[Word and element location records]
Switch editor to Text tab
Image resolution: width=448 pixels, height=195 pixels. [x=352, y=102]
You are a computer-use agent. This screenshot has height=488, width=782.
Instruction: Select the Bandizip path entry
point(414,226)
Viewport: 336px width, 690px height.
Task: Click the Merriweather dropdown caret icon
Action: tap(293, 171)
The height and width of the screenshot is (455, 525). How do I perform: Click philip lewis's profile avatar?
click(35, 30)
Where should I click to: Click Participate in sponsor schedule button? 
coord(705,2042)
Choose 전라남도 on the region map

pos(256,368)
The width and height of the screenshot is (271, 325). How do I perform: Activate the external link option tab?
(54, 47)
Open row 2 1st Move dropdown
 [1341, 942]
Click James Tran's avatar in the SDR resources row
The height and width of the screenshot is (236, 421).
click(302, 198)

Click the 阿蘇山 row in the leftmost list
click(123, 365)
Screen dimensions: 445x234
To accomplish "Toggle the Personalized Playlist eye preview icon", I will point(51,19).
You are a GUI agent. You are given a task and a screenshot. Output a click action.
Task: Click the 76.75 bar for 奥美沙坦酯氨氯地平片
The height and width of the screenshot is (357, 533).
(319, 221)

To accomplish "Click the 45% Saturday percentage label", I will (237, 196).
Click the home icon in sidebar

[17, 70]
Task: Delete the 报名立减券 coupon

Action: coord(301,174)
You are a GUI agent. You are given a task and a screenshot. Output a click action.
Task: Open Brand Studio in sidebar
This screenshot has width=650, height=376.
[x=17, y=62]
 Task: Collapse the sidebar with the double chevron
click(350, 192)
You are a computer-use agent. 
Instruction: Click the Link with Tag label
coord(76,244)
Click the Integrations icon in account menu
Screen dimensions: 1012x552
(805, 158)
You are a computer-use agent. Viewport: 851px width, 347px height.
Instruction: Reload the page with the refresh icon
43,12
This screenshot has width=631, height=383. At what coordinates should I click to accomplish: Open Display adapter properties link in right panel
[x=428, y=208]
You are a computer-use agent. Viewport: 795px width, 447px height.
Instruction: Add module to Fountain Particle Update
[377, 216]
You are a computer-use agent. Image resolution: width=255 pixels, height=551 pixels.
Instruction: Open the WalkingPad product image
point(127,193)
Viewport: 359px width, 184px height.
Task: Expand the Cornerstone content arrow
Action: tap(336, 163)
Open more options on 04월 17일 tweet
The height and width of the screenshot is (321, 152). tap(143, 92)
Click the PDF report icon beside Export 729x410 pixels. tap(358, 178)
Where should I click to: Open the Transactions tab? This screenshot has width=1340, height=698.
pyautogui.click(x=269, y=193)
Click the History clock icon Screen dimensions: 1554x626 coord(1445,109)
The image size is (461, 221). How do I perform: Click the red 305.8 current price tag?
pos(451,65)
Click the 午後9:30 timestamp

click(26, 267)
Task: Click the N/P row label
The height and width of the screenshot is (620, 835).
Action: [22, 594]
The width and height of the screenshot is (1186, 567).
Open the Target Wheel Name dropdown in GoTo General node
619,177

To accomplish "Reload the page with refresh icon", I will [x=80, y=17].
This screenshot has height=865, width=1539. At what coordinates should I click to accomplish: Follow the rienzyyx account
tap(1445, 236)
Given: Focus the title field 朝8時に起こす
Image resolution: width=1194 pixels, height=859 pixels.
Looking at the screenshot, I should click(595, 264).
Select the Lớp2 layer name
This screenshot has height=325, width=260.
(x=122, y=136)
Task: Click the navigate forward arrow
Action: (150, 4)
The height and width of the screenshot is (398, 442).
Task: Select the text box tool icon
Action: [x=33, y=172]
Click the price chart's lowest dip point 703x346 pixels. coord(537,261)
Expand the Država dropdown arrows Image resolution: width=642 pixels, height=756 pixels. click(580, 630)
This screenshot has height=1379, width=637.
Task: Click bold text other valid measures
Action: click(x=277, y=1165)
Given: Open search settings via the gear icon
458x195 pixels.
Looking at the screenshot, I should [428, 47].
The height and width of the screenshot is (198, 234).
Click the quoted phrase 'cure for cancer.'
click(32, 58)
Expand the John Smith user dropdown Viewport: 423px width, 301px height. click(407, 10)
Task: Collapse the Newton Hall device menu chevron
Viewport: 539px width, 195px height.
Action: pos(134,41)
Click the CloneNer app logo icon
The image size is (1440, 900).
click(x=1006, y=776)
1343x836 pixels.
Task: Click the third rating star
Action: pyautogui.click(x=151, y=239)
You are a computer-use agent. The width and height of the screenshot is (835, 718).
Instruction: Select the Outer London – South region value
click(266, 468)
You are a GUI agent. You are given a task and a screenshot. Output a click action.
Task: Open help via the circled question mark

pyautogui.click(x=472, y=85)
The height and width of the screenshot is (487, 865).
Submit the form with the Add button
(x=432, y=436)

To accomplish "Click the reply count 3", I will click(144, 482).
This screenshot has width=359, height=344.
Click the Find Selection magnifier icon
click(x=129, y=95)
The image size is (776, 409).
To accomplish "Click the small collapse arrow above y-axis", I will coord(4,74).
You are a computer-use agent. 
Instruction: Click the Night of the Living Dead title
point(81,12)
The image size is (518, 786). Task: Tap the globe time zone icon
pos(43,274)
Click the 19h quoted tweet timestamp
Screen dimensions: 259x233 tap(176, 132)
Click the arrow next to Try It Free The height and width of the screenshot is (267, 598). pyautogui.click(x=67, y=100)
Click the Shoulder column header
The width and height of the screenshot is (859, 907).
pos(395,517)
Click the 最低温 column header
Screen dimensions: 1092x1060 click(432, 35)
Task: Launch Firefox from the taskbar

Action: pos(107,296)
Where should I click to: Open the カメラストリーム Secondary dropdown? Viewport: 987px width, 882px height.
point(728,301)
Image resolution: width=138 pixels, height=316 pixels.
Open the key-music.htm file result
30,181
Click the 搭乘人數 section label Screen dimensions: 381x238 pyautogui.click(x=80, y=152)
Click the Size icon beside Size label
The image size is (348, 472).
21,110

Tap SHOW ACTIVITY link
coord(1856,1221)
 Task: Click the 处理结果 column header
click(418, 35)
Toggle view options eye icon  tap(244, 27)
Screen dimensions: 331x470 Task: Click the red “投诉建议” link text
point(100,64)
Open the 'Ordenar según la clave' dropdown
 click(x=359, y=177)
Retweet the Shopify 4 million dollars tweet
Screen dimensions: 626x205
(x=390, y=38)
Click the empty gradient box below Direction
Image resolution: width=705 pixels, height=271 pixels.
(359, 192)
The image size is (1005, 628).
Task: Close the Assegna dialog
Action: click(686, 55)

## Given exercise
Starting at the line that contains "Click the 19h quoted tweet timestamp" and stopping after the last line of the records, write those lines again with "dropdown" switched to "menu" and nothing else altered.

## The answer
Click the 19h quoted tweet timestamp
Screen dimensions: 259x233 tap(176, 132)
Click the arrow next to Try It Free The height and width of the screenshot is (267, 598). pyautogui.click(x=67, y=100)
Click the Shoulder column header
The width and height of the screenshot is (859, 907).
pos(395,517)
Click the 最低温 column header
Screen dimensions: 1092x1060 click(432, 35)
Task: Launch Firefox from the taskbar

Action: pos(107,296)
Where should I click to: Open the カメラストリーム Secondary menu? Viewport: 987px width, 882px height.
point(728,301)
Image resolution: width=138 pixels, height=316 pixels.
Open the key-music.htm file result
30,181
Click the 搭乘人數 section label Screen dimensions: 381x238 pyautogui.click(x=80, y=152)
Click the Size icon beside Size label
The image size is (348, 472).
21,110

Tap SHOW ACTIVITY link
coord(1856,1221)
 Task: Click the 处理结果 column header
click(418, 35)
Toggle view options eye icon  tap(244, 27)
Screen dimensions: 331x470 Task: Click the red “投诉建议” link text
point(100,64)
Open the 'Ordenar según la clave' menu
 click(x=359, y=177)
Retweet the Shopify 4 million dollars tweet
Screen dimensions: 626x205
(x=390, y=38)
Click the empty gradient box below Direction
Image resolution: width=705 pixels, height=271 pixels.
(359, 192)
The image size is (1005, 628).
Task: Close the Assegna dialog
Action: click(686, 55)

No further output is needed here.